Confira a entrevista completa abaixo:
Agência Brasil: Por que o governo de Netanyahu ainda não confirmou o acordo de cessar-fogo anunciado? Que hipótese podemos levantar?
Salem Nasser: Em relação a Netanyahu e a Israel, sempre há manobras e cartas escondidas, com a aceitação ou a cumplicidade dos EUA. Minha interpretação é que Netanyahu foi pressionado a conceder um cessar-fogo antes da posse do Trump; aceitou, mas exigiu que este só entrasse em vigor um dia antes da posse, no dia 19.
A desculpa para isso é que ele precisa negociar com seus ministros, especialmente os mais radicais, que veriam no acordo uma concessão; por conta desse faz de conta, justifica ações mais violentas contra a Cisjordânia, como se essas fossem agrados aos ministros para que não abandonem o governo.
Agência Brasil: O que podemos esperar do conflito a partir desse anúncio de cessar-fogo?
Salem Nasser: A primeira é que o prazo para entrada em vigor do acordo de cessar-fogo assusta; até domingo [19], dá tempo de matar muitos palestinos e cometer muitos massacres. Isso é um sinal de que talvez seja apenas um agrado pontual à vontade de Trump e de que talvez não dure muito.
A segunda é que o contexto mais amplo, com as mudanças na Síria, o envolvimento da Turquia, a suspensão, por enquanto, do envolvimento iraniano, iraquiano, libanês… tudo isso deixa muitas dúvidas sobre o futuro.
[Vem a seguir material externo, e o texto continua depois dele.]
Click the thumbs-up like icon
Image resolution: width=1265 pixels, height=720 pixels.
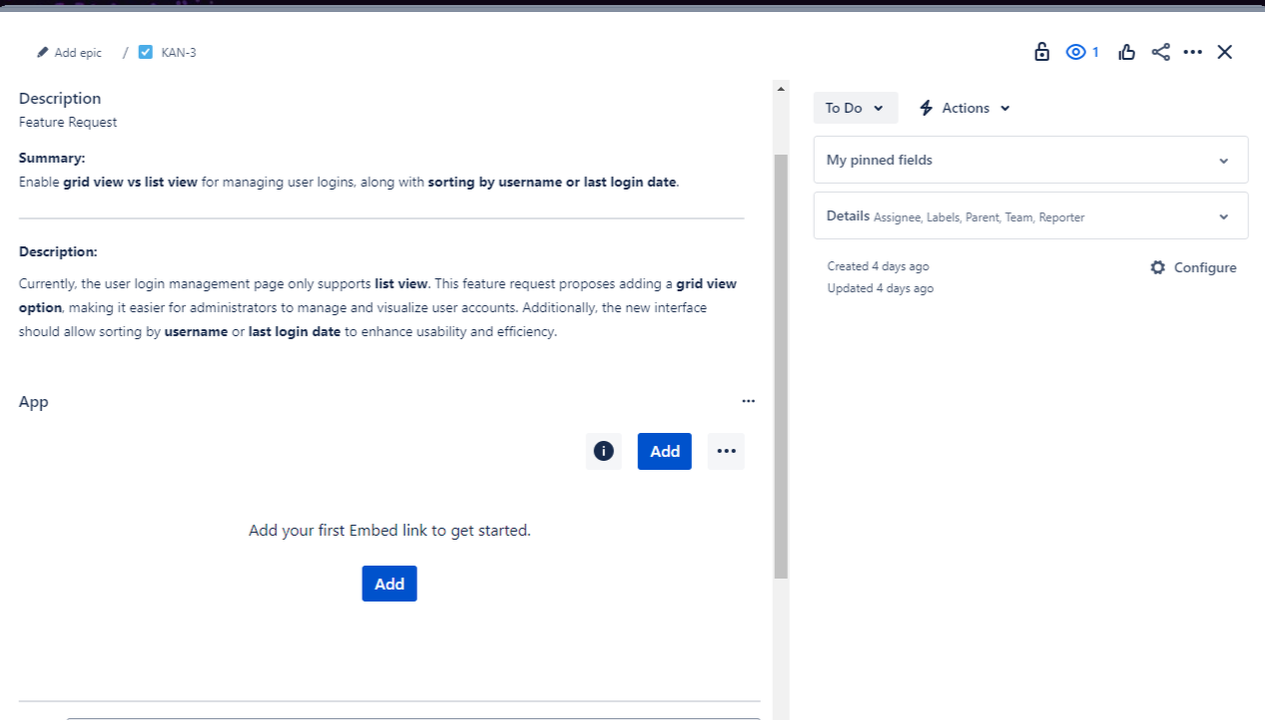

Mais uma vez, precisamos ver baixar a poeira para começarmos a enxergar.
Mapa da Cisjordânia – Arte/Agência Brasil
Agência Brasil: Caso o acordo seja efetivado, como fica a posição do governo de Israel interna e externamente? É uma derrota para as pretensões mais ambiciosas do gabinete de Netanyahu? Afinal, parte do governo defende a imigração de palestinos e a colonização de Gaza.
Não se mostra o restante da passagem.